You have to go to the hospital here, too. I think 24h on ECG is the minimum for a heart crossing current accident, often they do blood analyses too.

Often a small shock only will hurt. The think is, it also can easily kill you. You only know after the incident, never before. So better be careful around mains stuff. :wink:

That’s been my personal experience as well. I’m told that when I was younger, too young to remember, I was intent on sticking screwdrivers into 120v wall sockets and eventually, my dad let me teach myself a lesson. 40+ years later, I’m still here and have had other run-ins with live lines, most as you described, brushing against or accidentally touching both wires with one hand.
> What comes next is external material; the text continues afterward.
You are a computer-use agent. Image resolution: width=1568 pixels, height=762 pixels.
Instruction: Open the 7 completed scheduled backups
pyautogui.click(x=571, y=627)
I’ve also accidentally leaned on live heatsinks while troubleshooting TVs, but luckily they were not on the HV side. Ironically, the worst experiences I remember are not the actual shocks, but the result of jerking away and hitting something else hard or burns from the hot sparks of shorted wires. The most annoying incidents have actually been when I’m working on POTS (analog phone) lines and someone decides to call right at that exact moment. Let me tell you, that ring voltage feels just like 120v and you’re not expecting it at all. I almost fell off the ladder once while adding an extension wire in a high ceiling and somebody decided to call in.

KuoH

In the US, GFI outlets are generally only used for outdoor, bath and kitchen areas. All other outlets are normal 10A-20A breakers and you’d be fried to a crisp long before tripping one of those.